重探柏拉圖式表徵假說:一種亞里士多德式的視角
Revisiting the Platonic Representation Hypothesis: An Aristotelian View
February 16, 2026
作者: Fabian Gröger, Shuo Wen, Maria Brbić
cs.AI
摘要
柏拉圖式表徵假說認為,神經網絡的表徵正在趨向於對現實的共同統計模型。我們發現,現有衡量表徵相似度的指標存在網絡規模干擾:增加模型深度或寬度會系統性地誇大表徵相似度評分。為修正這些影響,我們提出基於置換的零校準框架,可將任何表徵相似度指標轉化為具統計保證的校準分數。運用此校準框架重新審視柏拉圖式表徵假說,我們發現更細緻的圖景:經校準後,全局譜度量所報告的表觀趨同現象基本消失,而局部鄰域相似性(非局部距離)在不同模態間仍保持顯著一致性。基於這些發現,我們提出亞里士多德式表徵假說:神經網絡中的表徵正趨向於共享的局部鄰域關係。
English
The Platonic Representation Hypothesis suggests that representations from neural networks are converging to a common statistical model of reality. We show that the existing metrics used to measure representational similarity are confounded by network scale: increasing model depth or width can systematically inflate representational similarity scores. To correct these effects, we introduce a permutation-based null-calibration framework that transforms any representational similarity metric into a calibrated score with statistical guarantees.
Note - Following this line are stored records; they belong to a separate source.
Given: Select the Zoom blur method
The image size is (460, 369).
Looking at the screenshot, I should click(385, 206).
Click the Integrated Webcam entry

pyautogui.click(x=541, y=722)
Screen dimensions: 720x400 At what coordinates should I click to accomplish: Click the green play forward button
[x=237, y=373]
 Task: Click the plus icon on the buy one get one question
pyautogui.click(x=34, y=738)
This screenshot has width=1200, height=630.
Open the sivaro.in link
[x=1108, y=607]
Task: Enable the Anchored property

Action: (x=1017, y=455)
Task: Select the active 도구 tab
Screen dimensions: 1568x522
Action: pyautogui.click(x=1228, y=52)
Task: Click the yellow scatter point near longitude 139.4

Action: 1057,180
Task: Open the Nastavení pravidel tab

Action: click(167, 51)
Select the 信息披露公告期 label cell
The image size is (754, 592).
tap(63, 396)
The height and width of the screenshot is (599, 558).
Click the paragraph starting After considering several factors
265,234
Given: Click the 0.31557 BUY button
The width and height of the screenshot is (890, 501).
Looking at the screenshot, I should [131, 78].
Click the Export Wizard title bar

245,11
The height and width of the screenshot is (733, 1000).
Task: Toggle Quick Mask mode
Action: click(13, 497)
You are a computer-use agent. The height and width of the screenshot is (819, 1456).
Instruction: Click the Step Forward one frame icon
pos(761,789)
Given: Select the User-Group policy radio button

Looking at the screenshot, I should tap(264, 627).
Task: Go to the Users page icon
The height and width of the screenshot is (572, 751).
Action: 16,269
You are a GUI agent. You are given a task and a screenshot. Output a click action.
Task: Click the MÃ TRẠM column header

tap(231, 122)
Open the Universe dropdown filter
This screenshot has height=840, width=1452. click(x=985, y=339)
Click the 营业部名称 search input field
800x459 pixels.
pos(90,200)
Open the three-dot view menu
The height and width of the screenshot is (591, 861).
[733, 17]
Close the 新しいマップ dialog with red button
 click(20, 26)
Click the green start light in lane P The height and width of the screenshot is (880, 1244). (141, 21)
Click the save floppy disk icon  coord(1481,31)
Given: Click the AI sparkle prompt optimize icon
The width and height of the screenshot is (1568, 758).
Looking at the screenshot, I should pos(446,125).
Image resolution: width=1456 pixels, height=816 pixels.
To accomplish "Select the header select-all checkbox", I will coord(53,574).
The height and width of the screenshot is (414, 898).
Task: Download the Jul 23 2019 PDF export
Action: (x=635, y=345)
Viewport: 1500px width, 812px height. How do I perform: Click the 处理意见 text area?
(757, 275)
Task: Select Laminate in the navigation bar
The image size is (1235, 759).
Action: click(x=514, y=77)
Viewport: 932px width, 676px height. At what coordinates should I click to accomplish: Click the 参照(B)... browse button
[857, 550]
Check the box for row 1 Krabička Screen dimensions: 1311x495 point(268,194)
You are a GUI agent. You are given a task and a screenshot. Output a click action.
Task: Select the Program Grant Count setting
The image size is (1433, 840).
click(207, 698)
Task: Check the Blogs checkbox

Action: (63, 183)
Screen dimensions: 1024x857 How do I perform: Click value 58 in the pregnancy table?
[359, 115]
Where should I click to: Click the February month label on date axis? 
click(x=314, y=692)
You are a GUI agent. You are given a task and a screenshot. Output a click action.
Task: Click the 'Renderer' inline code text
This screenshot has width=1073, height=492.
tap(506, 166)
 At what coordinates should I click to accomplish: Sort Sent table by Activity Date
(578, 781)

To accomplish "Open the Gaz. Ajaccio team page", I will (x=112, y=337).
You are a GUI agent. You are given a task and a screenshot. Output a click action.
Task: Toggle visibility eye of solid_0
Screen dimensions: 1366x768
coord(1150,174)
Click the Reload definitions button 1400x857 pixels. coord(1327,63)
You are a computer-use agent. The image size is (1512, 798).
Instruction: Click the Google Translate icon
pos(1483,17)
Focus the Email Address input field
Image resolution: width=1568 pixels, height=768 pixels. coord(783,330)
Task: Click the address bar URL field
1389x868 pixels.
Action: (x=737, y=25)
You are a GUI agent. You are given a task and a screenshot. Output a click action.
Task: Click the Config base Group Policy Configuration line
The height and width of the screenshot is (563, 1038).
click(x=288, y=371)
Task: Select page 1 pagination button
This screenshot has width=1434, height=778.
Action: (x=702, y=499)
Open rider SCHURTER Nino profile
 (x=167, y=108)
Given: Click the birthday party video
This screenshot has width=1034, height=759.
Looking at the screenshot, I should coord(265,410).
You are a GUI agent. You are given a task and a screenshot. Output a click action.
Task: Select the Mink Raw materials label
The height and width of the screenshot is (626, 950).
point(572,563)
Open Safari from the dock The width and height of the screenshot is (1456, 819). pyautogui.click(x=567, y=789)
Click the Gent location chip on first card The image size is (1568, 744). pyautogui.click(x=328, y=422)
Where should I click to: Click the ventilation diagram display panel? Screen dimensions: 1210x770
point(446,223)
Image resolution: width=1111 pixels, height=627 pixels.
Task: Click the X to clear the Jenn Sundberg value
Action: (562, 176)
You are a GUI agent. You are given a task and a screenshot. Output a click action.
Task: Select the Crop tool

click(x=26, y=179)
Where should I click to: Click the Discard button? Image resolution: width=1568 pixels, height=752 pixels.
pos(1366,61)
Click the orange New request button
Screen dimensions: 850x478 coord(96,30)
We revisit the Platonic Representation Hypothesis with our calibration framework, which reveals a nuanced picture: the apparent convergence reported by global spectral measures largely disappears after calibration, while local neighborhood similarity, but not local distances, retains significant agreement across different modalities. Based on these findings, we propose the Aristotelian Representation Hypothesis: representations in neural networks are converging to shared local neighborhood relationships.